* _THE PROBLEM_: Where in the data below does the word "computer" appear? Copy every line that has it.

* _SOURCE DATA_:
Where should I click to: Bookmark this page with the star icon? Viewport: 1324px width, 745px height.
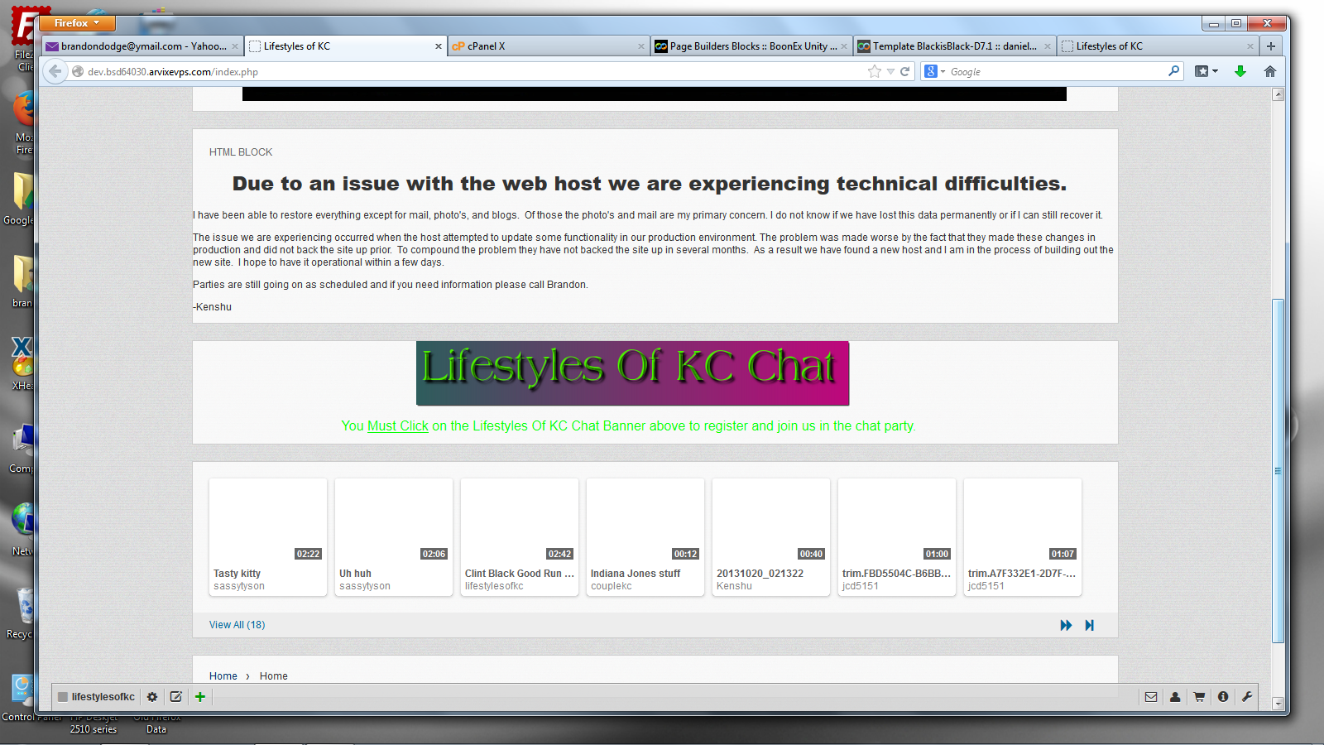point(874,71)
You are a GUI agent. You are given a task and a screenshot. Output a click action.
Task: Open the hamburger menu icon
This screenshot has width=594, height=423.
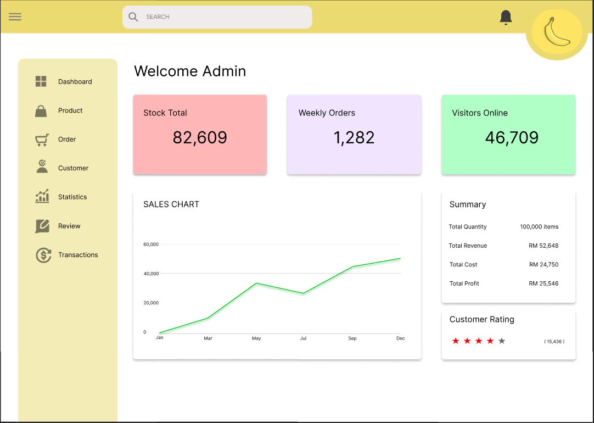click(15, 16)
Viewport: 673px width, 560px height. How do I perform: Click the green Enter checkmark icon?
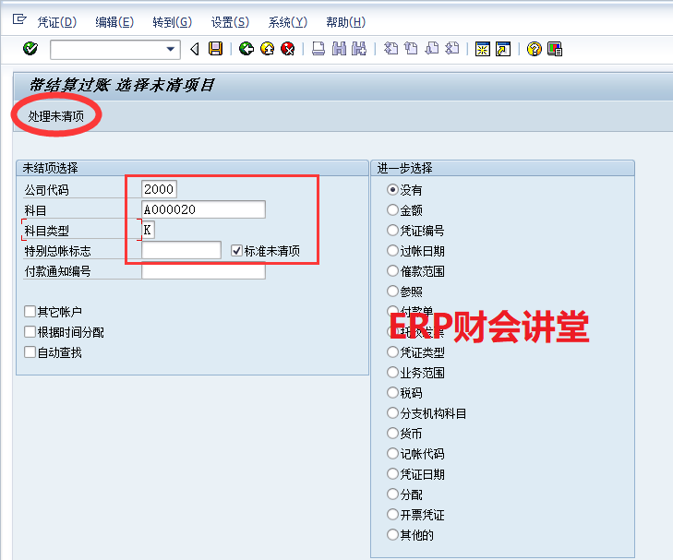pyautogui.click(x=30, y=49)
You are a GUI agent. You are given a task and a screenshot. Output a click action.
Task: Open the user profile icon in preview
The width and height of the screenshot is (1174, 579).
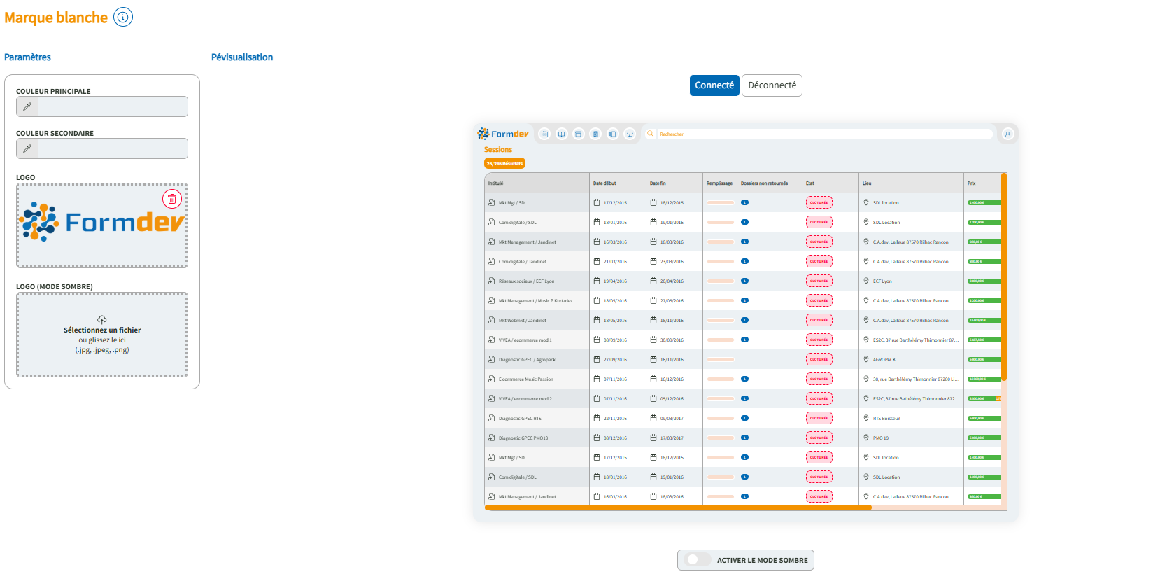point(1007,134)
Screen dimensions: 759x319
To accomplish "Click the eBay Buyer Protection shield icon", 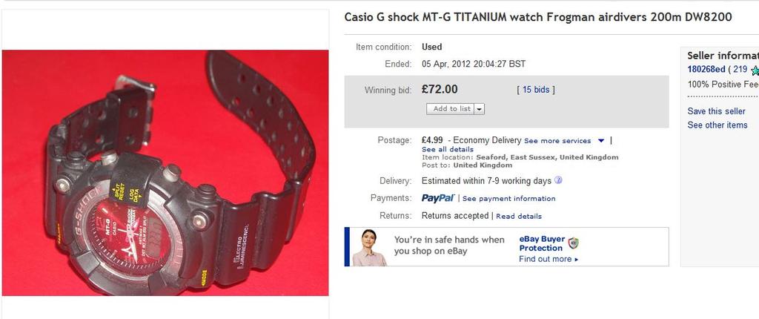I will 574,243.
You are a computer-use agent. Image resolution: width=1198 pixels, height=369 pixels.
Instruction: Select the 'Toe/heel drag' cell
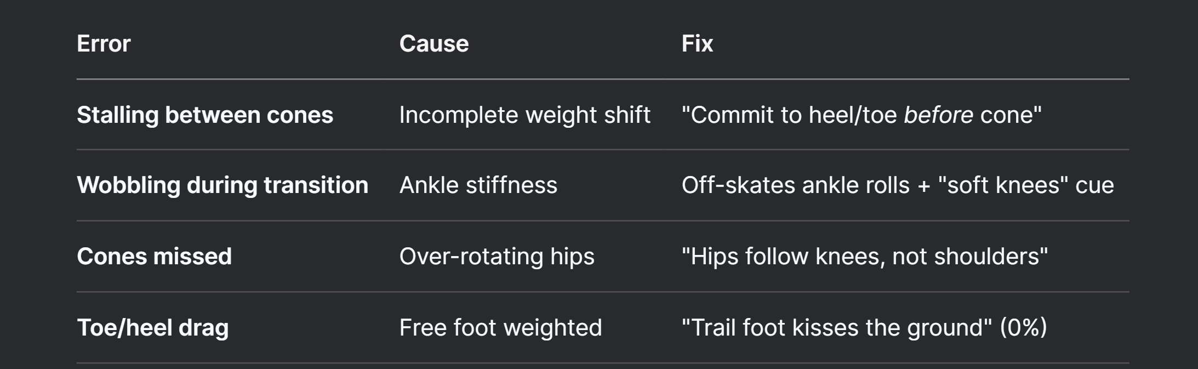coord(153,328)

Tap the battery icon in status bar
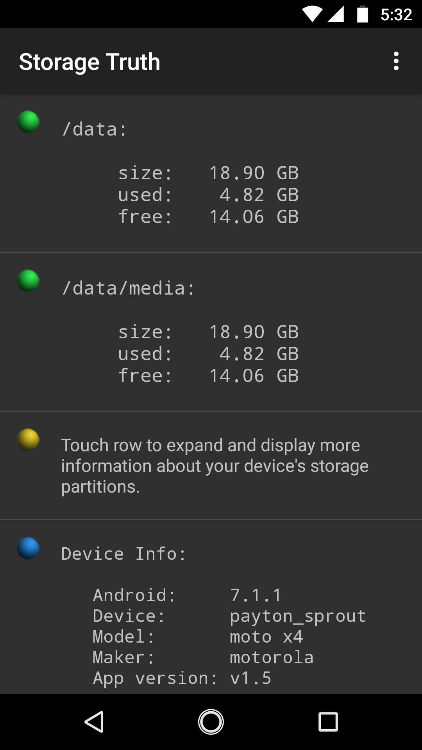pos(363,14)
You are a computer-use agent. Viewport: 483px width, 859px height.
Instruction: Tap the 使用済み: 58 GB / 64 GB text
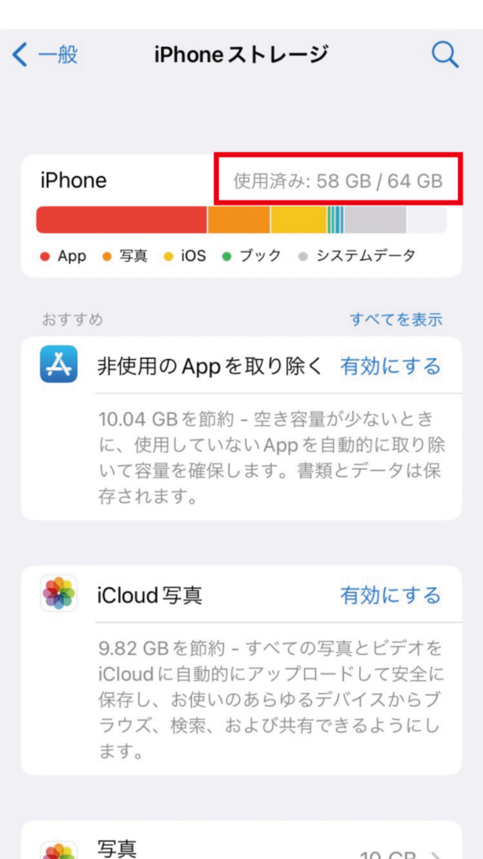tap(338, 181)
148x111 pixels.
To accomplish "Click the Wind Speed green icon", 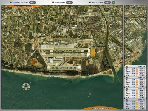I will click(x=90, y=2).
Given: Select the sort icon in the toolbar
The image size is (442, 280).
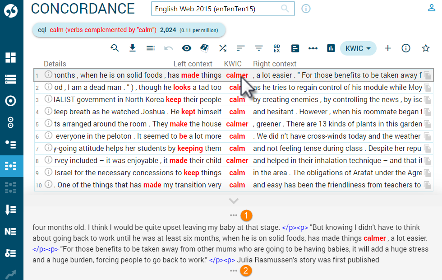Looking at the screenshot, I should [x=240, y=48].
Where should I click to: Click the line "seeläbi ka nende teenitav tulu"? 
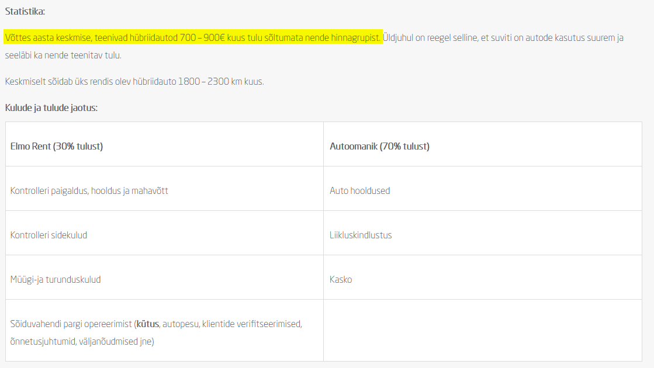coord(63,55)
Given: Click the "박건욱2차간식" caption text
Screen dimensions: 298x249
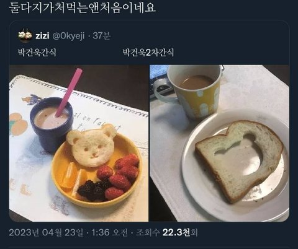Looking at the screenshot, I should click(148, 53).
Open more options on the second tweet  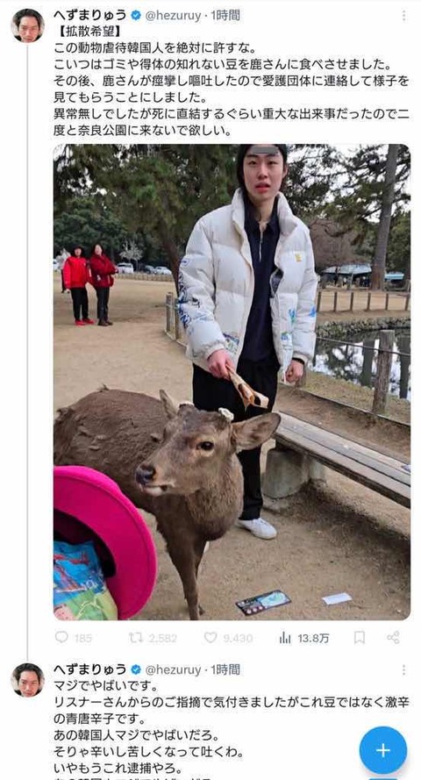(403, 669)
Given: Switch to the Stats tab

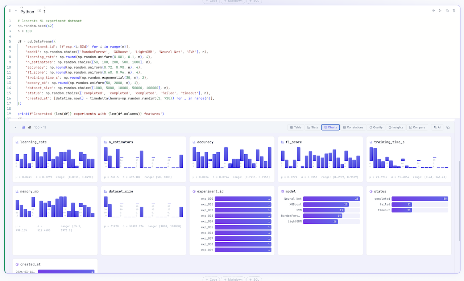Looking at the screenshot, I should coord(312,127).
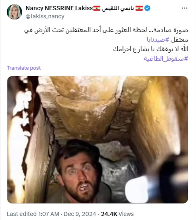Click the Views label in footer
Viewport: 196px width, 220px height.
click(x=126, y=214)
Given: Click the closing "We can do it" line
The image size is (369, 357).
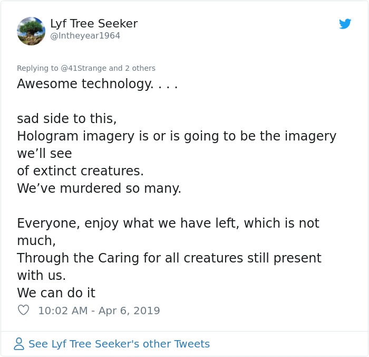Looking at the screenshot, I should pyautogui.click(x=56, y=293).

* _ANSWER TO THIS PROBLEM_:
You are a computer-use agent. Image resolution: width=1198 pixels, height=369 pixels.
You are a computer-use agent. Viewport: 483px width, 859px height.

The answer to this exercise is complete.